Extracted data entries
□ □ □ □

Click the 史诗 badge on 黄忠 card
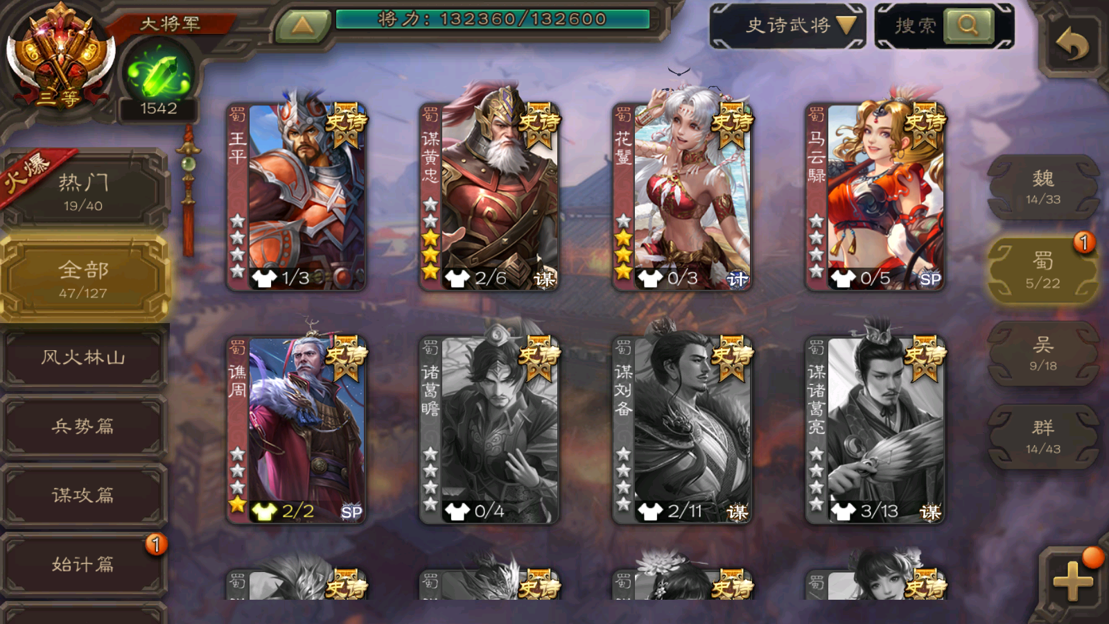 [x=539, y=125]
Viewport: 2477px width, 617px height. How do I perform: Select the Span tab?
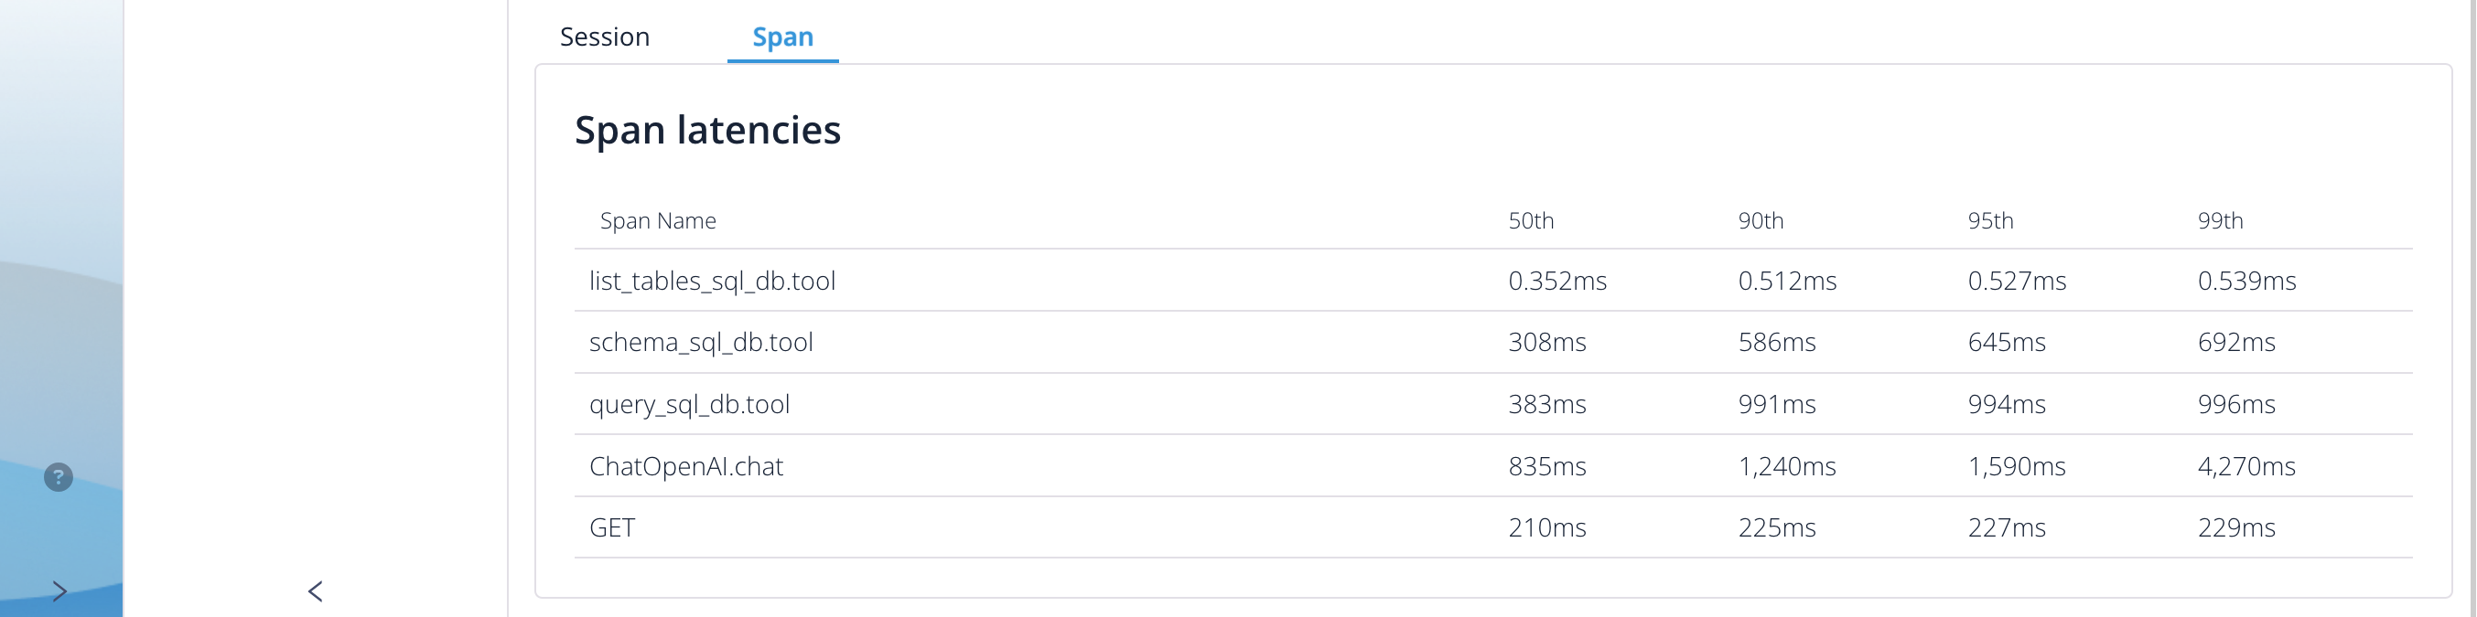783,37
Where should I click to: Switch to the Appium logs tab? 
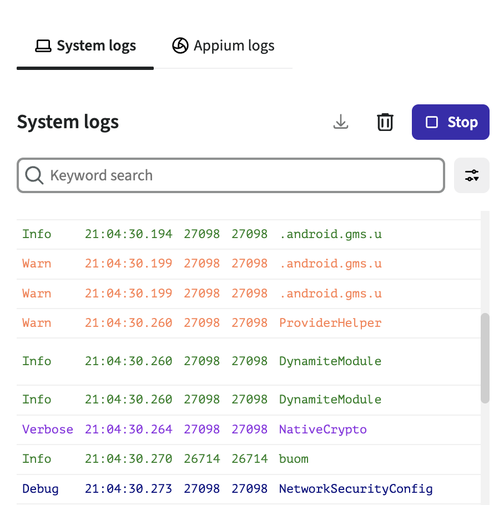[223, 46]
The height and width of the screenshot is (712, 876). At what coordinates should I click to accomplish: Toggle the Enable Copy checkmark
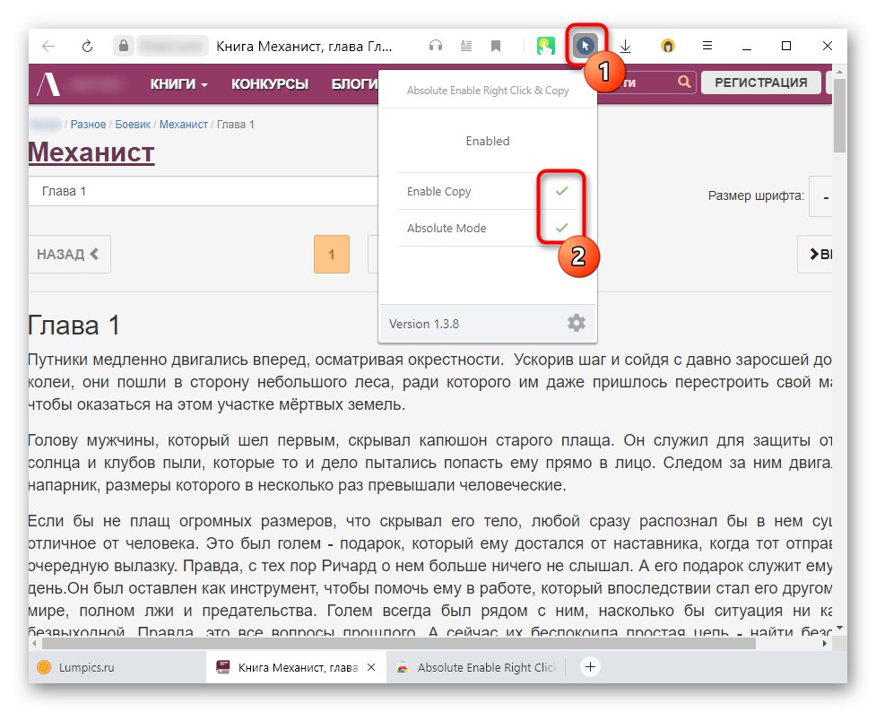(x=562, y=191)
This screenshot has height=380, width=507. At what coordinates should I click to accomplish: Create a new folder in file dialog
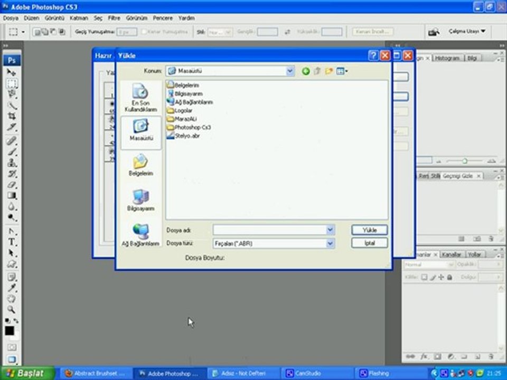pyautogui.click(x=329, y=71)
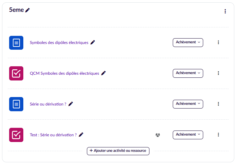The width and height of the screenshot is (237, 165).
Task: Open the 5eme section three-dot menu
Action: coord(225,11)
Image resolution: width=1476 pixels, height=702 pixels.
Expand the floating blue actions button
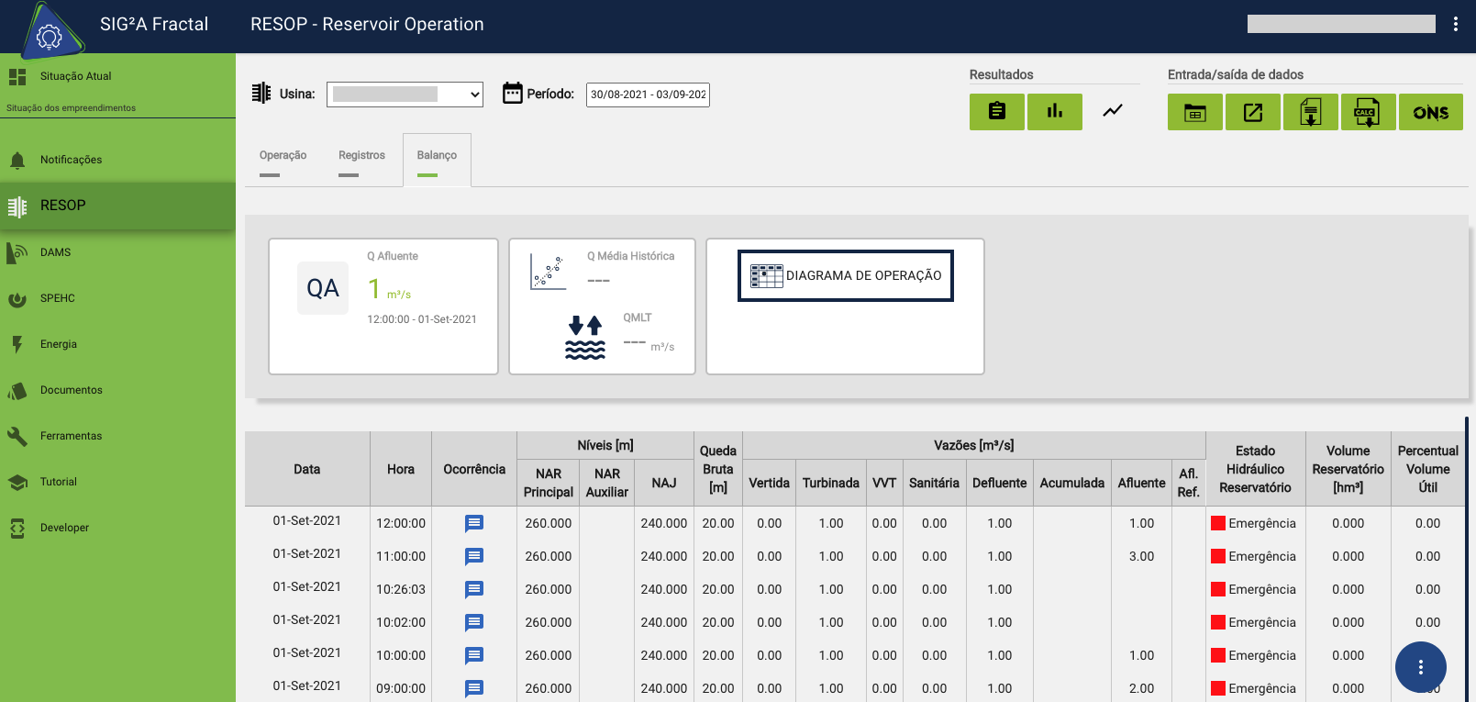coord(1420,667)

□ □ □ □

▶ _Goal of the exercise_
Leaving out the pictures, repeat all the entries exactly as they stand.

▶ _Reply to the exercise_
Click the 史诗 badge on 黄忠 card
 [x=539, y=125]
Viewport: 2477px width, 617px height. How do I perform: Select the Span tab?
783,37
Where should I click to: Switch to the Appium logs tab? 
[223, 46]
The height and width of the screenshot is (712, 876). At what coordinates should I click to accomplish: Toggle the Enable Copy checkmark
(x=562, y=191)
This screenshot has height=380, width=507. At what coordinates should I click to accomplish: Create a new folder in file dialog
pyautogui.click(x=329, y=71)
The width and height of the screenshot is (237, 165).
Task: Open the 5eme section three-dot menu
Action: coord(225,11)
Image resolution: width=1476 pixels, height=702 pixels.
Expand the floating blue actions button
coord(1420,667)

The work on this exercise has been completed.